For decades, pharmaceutical brands have communicated with prescribers through channels designed for someone else’s workflow — rep visits scheduled between consults, journal ads read at the end of a long week, emails buried in an inbox. The result: critical product updates often arrive long after the prescribing decision has already been made.
The shift to e-prescribing in New Zealand has changed what’s possible. With more than 50,000 prescriptions flowing through the ReScript platform every day, there is now a moment — measured in seconds — where the right clinical information can reach the right prescriber, inside the system they’re already using, at the exact point a decision is being made.
Information that arrives too late doesn’t change behaviour
Most pharmaceutical communication still operates on a “broadcast and hope” model: a campaign goes out, a rep schedules a visit, a webinar gets recorded. The challenge isn’t the quality of the information — it’s the gap between when it’s delivered and when it’s needed. By the time a GP sees a brochure about an updated dosing guideline, they may have written the prescription three weeks ago.

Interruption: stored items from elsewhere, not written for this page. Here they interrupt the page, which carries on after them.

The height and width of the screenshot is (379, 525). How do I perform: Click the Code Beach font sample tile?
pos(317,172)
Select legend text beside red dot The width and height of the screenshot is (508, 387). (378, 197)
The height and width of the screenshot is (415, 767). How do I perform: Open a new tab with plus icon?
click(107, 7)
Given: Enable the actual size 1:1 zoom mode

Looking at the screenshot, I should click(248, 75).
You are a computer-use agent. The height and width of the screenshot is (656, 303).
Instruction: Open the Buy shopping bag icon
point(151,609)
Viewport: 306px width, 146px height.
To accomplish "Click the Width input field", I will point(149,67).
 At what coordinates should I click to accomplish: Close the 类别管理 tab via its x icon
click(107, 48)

“The most clinically useful information in the world has no impact if it arrives after the prescription has been signed.”

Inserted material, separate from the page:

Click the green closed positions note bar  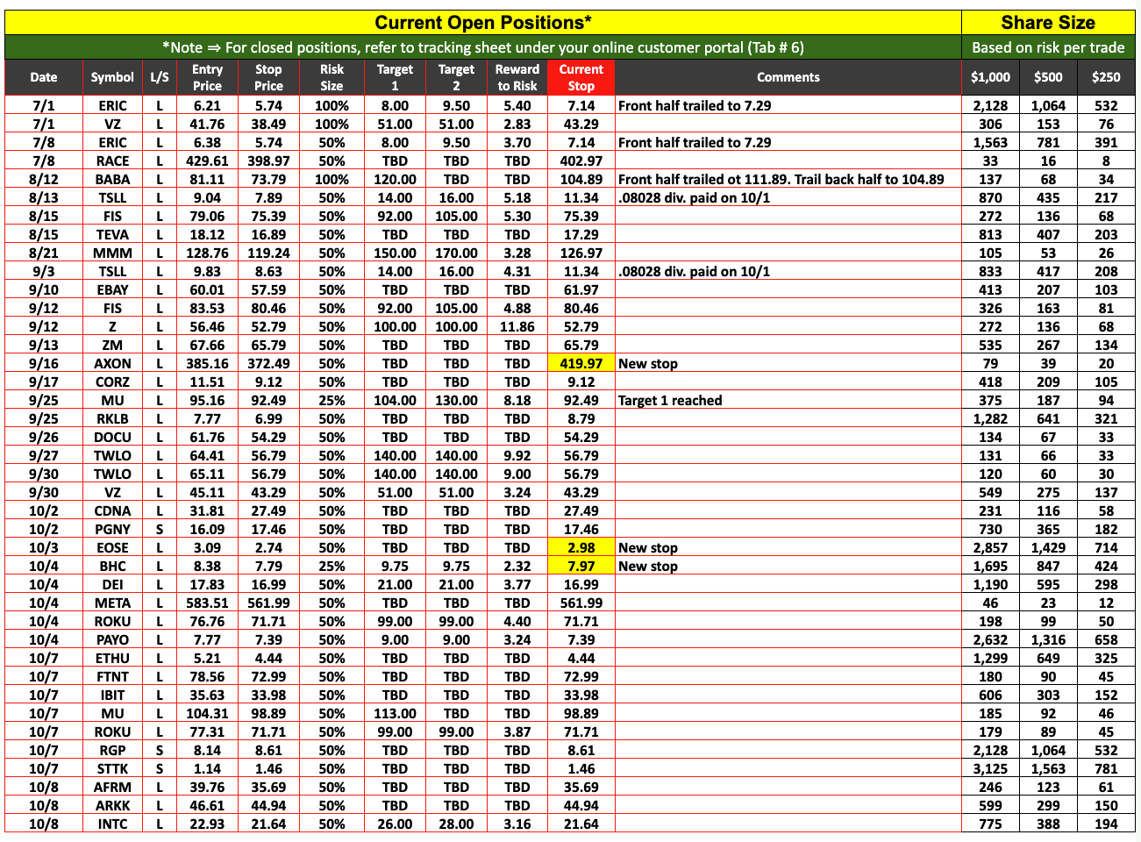pyautogui.click(x=482, y=47)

From broadcast to point-of-care activation
Embedding clinical updates and product alerts directly inside the practice management system changes the economics of communication. Instead of competing for attention, the message appears in context — when a prescriber selects a relevant medication, reviews a patient’s profile, or considers a switch.
That’s the model MediActivate operates: real-time, clinical-guideline-based alerts surfaced inside the prescribing workflow, with microtargeted delivery so prescribers only see messages relevant to the patient in front of them.
What This Enables
Three outcomes pharma brands can finally measure
Targeted clinical education — guideline updates, indication changes and safety alerts reach the prescribers who actually treat the relevant patient cohorts.
Dispense-level engagement — patients receive timely SMS and email touchpoints at the pharmacy stage, supporting adherence and reducing avoidable harm.
Data-driven optimisation — anonymised, aggregate reporting lets brand teams see which messages drove engagement, where coverage is strongest, and where to invest next.